There are promising young talents on both sides of the ball, but they're getting expensive to retain. Bob Ford of the Philadelphia Enquirer points out Philly's tough cap situation, especially as they look to extend their most valuable defender in Fletcher Cox:

One issue for the Eagles is their salary-cap situation. They don't have much room for the coming season, and are already committed to approximately $165 million for 2017, which is right around where the cap will be. They'll have to shed some salaries eventually and will undoubtedly do so by moving past veterans who still have decent money coming, but little of it guaranteed.

That won't solve everything, though, and while Roseman was able to ditch some of the large contracts handed out by Chip Kelly, he offset those gains with new deals for Bradford, Lane Johnson, Vinny Curry, Zach Ertz, and free agent Brandon Brooks.
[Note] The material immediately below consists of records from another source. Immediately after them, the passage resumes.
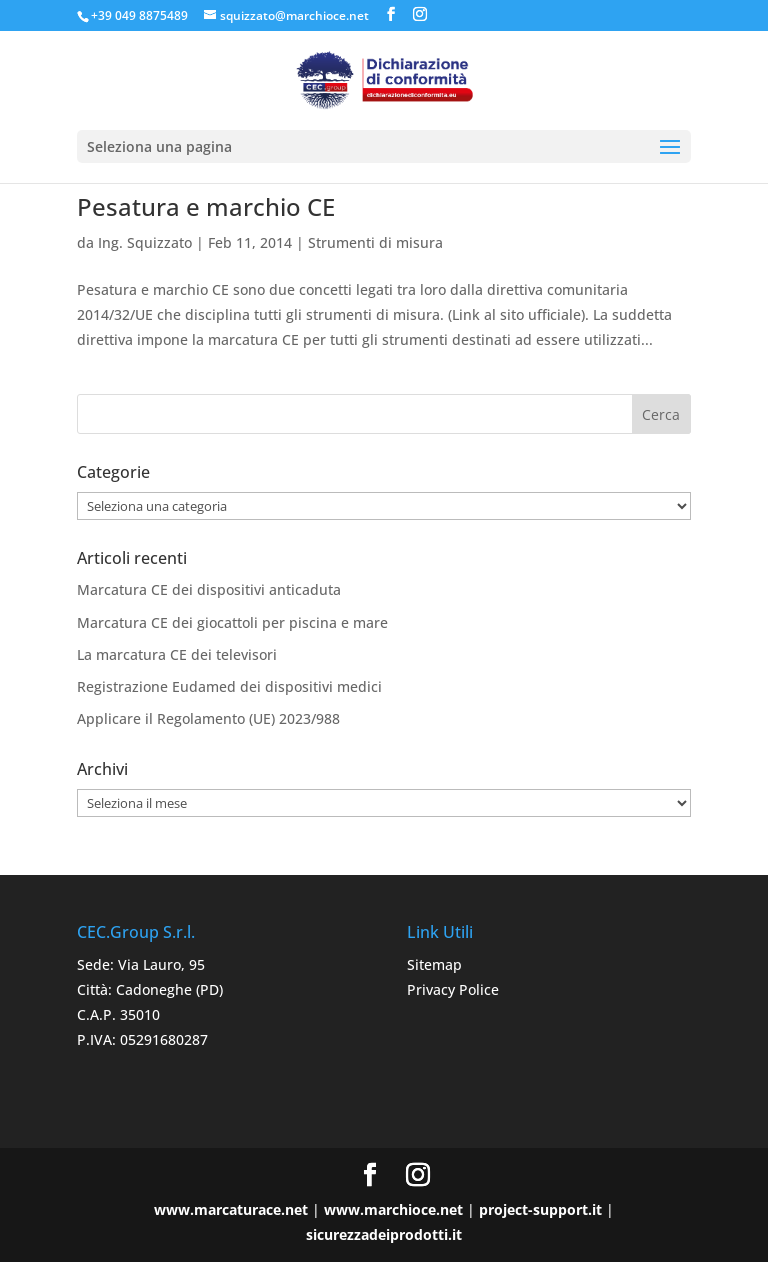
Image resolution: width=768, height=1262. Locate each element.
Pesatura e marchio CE (206, 206)
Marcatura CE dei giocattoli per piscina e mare (232, 622)
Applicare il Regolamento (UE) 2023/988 (208, 718)
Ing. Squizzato (145, 242)
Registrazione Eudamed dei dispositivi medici (229, 686)
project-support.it (540, 1209)
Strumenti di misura (375, 242)
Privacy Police (453, 989)
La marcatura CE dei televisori (177, 654)
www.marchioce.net (393, 1209)
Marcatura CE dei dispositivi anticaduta (209, 589)
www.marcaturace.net (231, 1209)
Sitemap (434, 964)
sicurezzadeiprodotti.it (384, 1234)
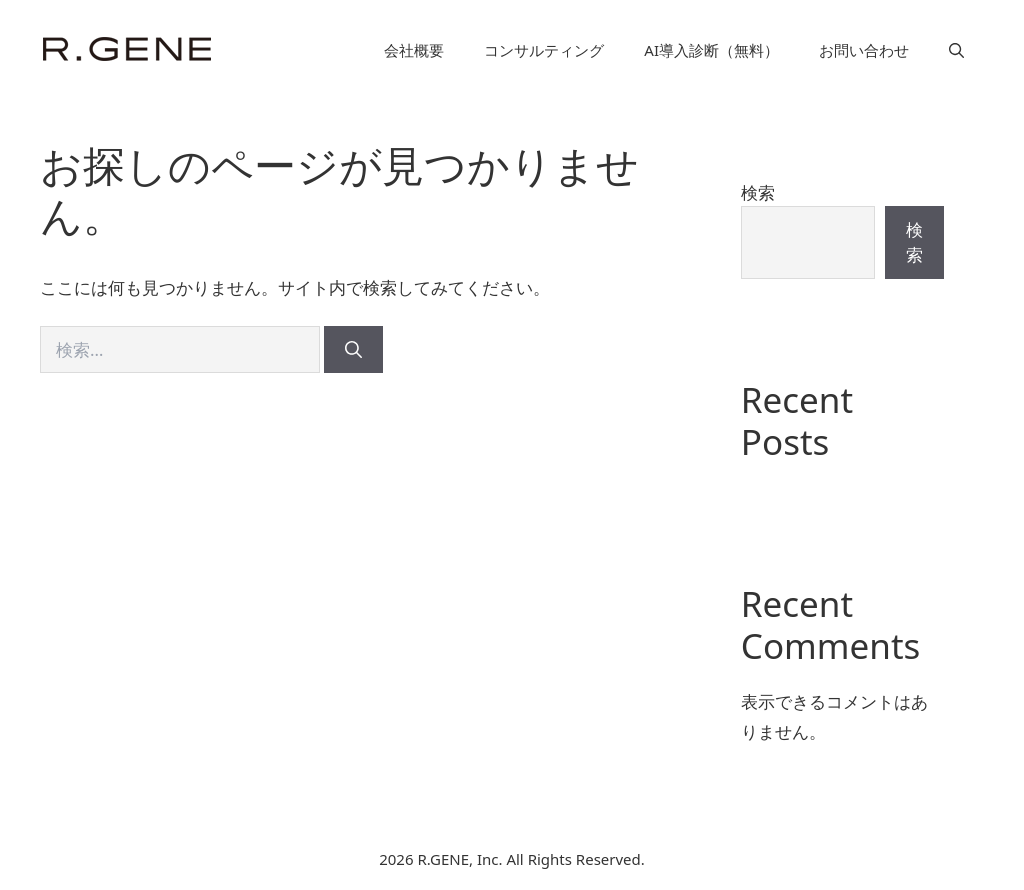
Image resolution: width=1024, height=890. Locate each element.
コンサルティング (544, 50)
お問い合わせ (864, 50)
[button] (956, 50)
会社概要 (414, 50)
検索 (758, 192)
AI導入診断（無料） (711, 50)
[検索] (353, 350)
Those five are owed $122 million in guaranteed money, which is a lot for that group.

Neither Goff nor Wentz has a terribly exciting foundation built around them, but what could be even more damning is both teams' inability to remedy that moving forward.

To jump from the 15th overall pick all the way to the top spot, the Rams gave up both of their second-round picks and a third-rounder in this year's draft, along with their picks in the first and third rounds next year. They also received a fourth-rounder and sixth-rounder in the 2016 draft.

For the Eagles, they traded their picks in the third and fourth rounds of the 2016 draft, along with their first-rounder in 2017 and their second-rounder in 2018 to move up from the eighth overall pick to the No. 2 spot. They also received a fourth-round pick in next year's draft in the deal.

Since they had already traded away their second-round pick in this year's draft, the Eagles had just one other selection in the first 150 picks after taking Wentz. The Rams didn't pick again after taking Goff until the 12th pick of the fourth round.

Even with Sam Bradford ahead of him, Carson Wentz will be expected to take over sooner than later.
Even with Sam Bradford ahead of him, Carson Wentz will be expected to take over sooner than later.Mitchell Leff/Getty Images

Both teams gave up a hefty haul of premium picks in this year's draft and in future drafts to make sure they got their potential franchise quarterbacks. If they hit on those two players at the game's most important position, they'll be considered "winners" in those trades. But without those early picks to help surround their new passers with top talent, are they setting them up for failure?

Goff seems to have the better of the two situations and was widely considered the more pro-ready prospect compared to Wentz. But in both cases, the rookie quarterbacks will have to rise to the occasion quickly and raise the level of play from their supporting casts, as opposed to having their teammates ease their early growing pains.

Both players appear to have the mental and physical tools to be successful at the next level. But the price that both of their teams paid to secure them may end up being their biggest obstacle to reaching their full potential. Being a young quarterback in the NFL is difficult enough in any circumstance, but Goff and Wentz could have a particularly challenging road ahead of them.

Time will tell, but the decision-makers in the front office and on the coaching staff will have to get creative over the next couple of seasons in order to set up their prized gunslingers for success.